The recent leak of personal data belonging to a large number of citizens has highlighted our lack of concern for digital and cyber security. In the present and future world, data is recognised as a crucial asset, with control over it equated to holding power.
The concepts of "Digital Bangladesh" and "Smart Bangladesh" have been extensively discussed in the country's political sphere. However, the alarming incident of data leak of nearly 50 million citizens and the resulting major security threat have raised doubts regarding the government officials' sense of responsibility, commitment, and competence.
The government holds the responsibility of safeguarding and ensuring the security of citizens' personal information. This is a significant responsibility, but the incident of data leakage has exposed the careless and inadequate manner in which it has been handled. The personal data of hundreds of thousands of individuals were compromised not due to a cyber attack, but due to vulnerabilities within the website itself.
The government's cyber security team, Computer Incident Response Team (CERT), had previously issued a letter highlighting security flaws on the website of the relevant agency under the Ministry of Local Government, Rural Development, and Cooperatives. If proper attention had been given to this letter, could such a massive information leakage happen?
The absence of protection for the personal and sensitive information of hundreds of thousands of individuals in Bangladesh was initially discovered by Viktor Markopoulos, a consultant at Bitcrack Cyber Security Information, a cyber security firm based in South Africa. Markopoulos made multiple attempts to bring attention to this issue by sending six emails to the relevant officials at CIRT.
Unfortunately, he did not receive any response. However, CIRT attempted to evade responsibility by denying that they had received such emails. The matter sparked controversy when TechCrunch, an online media outlet based in the United States, published an article about the breach, citing information provided by Markopoulos.
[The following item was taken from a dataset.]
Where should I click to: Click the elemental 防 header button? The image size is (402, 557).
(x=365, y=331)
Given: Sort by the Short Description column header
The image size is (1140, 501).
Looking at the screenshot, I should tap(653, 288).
The Election Commission's National Identity Card (NID) Registration Wing says an organisation stored personal information of citizens in an unregulated manner and that became open to all due to technical flaw of its website. Stating that there is no scope to avoid liability, the Minister of State for Information and Technology said that some 29 organisations were declared ‘important information infrastructure’ under the Digital Security Act. Emails are sent to them, but they don’t respond unfortunately. They don’t follow the rules.
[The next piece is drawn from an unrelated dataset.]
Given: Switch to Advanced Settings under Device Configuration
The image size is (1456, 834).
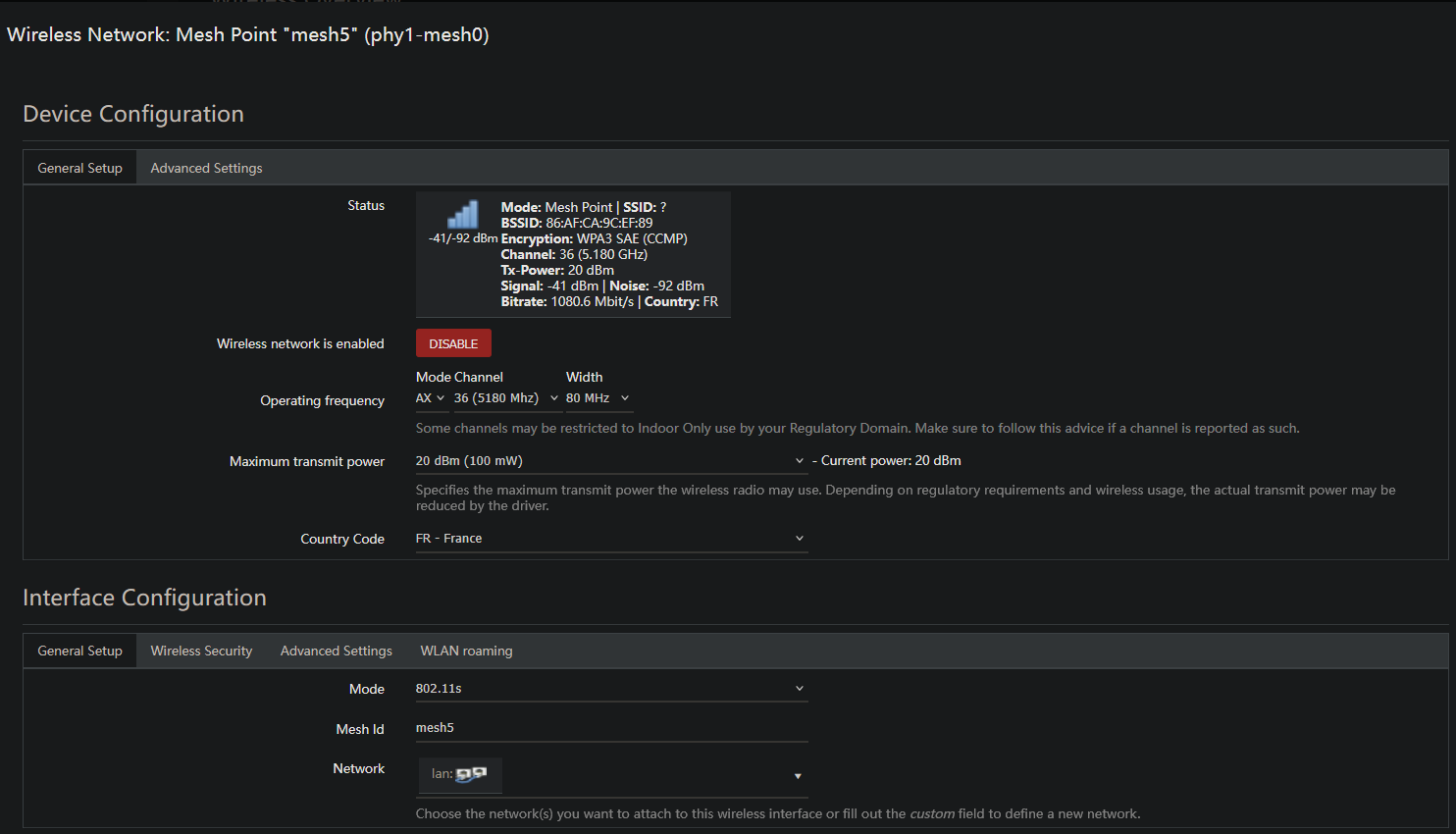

The statements made by the EC and the state minister clearly indicate the lack of importance given by government institutions to the protection of valuable citizen information. Regrettably, there seems to be a lack of emphasis on the routine practice of regularly checking and responding to emails, which is an integral part of the work.
The realm of cybersecurity is constantly evolving, presenting new challenges and realities. In this digital domain, there is no space for falling behind international standards.
Although there is no specific law on privacy in Bangladesh while there have been instances of restricting freedom of expression and suppressing dissent through restrictive laws such as the Digital Security Act. Apart from this, the Data Protection Act has been drafted with provisions of data localization. But the main question of safety and security in the digital domain is being ignored.
Instances of citizen data leaks serve as a clear warning for us to exercise caution. Mere acceptance of liability is insufficient. The Ministry of Information and Communication must assume complete responsibility. If we fail to break free from the cycle of complacency and denial, we will inevitably face even graver consequences.